• REQUIREMENT
In the material below, the line holding "At what coordinates should I click to accomplish: Open" and every line after it should be reproduced exactly, please, with pictures omitted.

• MATERIAL FOR THIS EXERCISE

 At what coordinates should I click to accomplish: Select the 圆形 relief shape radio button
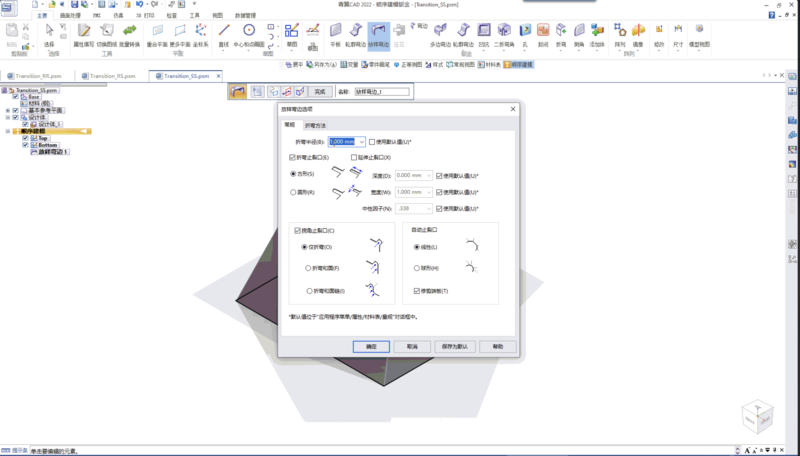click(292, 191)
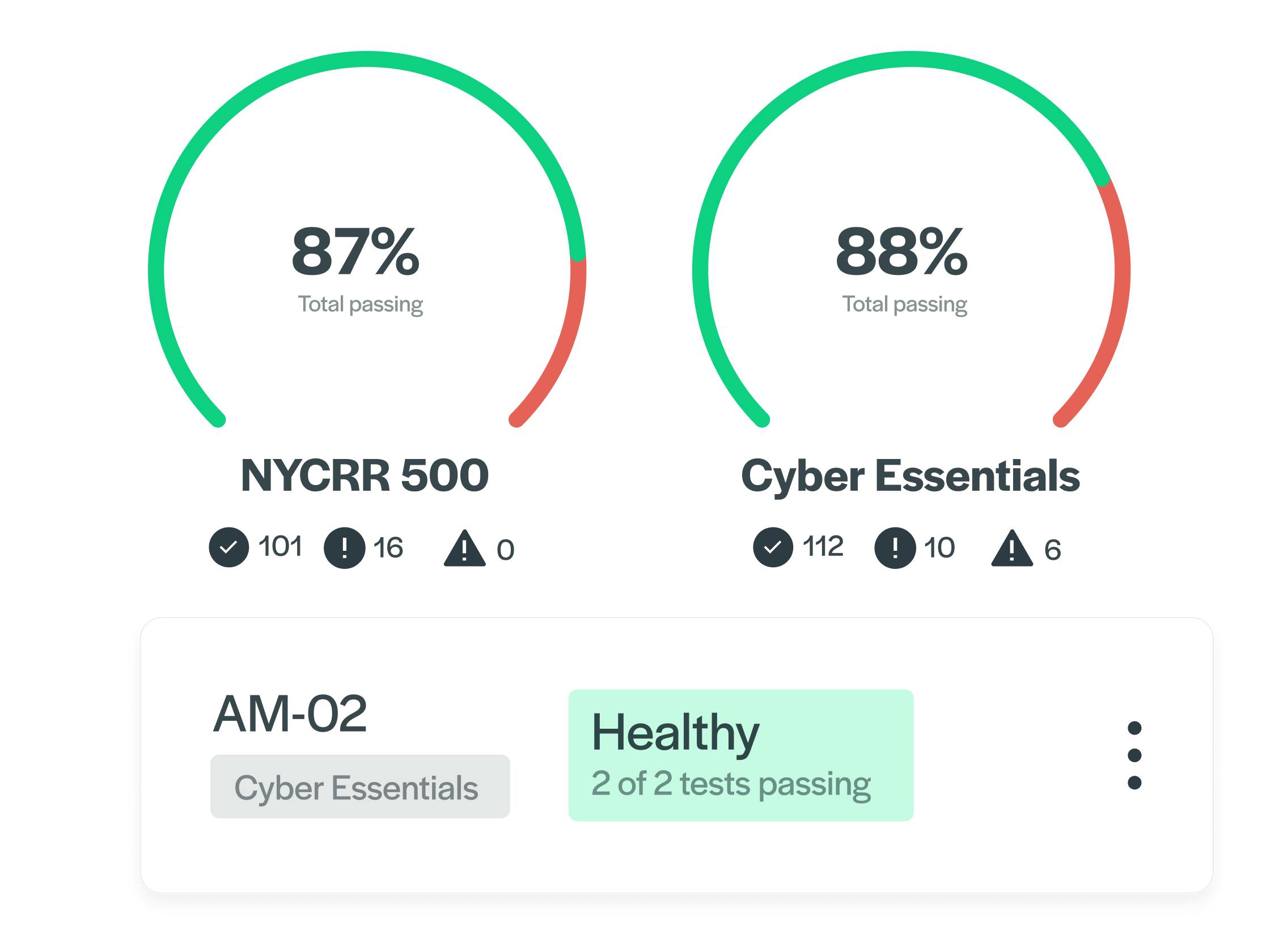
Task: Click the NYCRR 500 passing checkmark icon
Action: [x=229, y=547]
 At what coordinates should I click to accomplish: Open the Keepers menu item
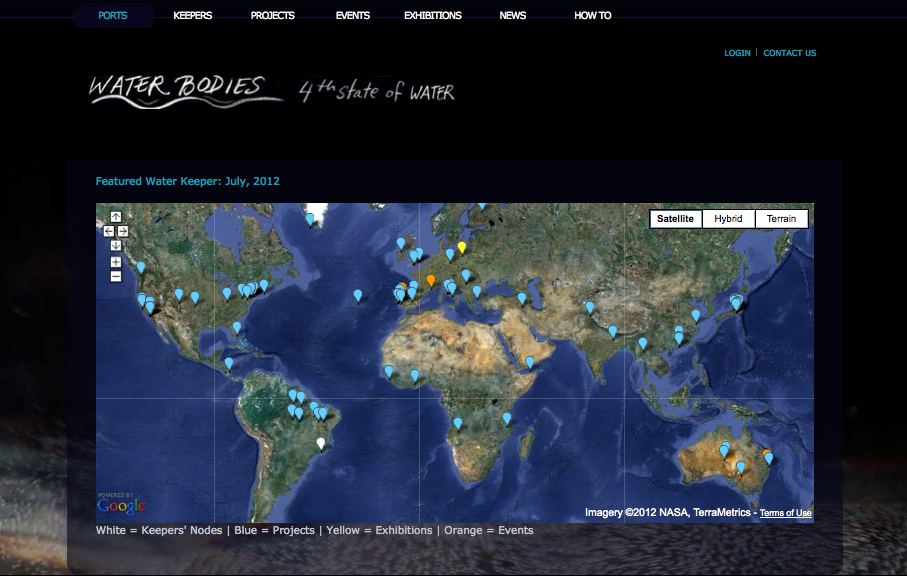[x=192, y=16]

• EXERCISE RESULT
 At what coordinates should I click to accomplish: Open the Keepers menu item
[x=192, y=16]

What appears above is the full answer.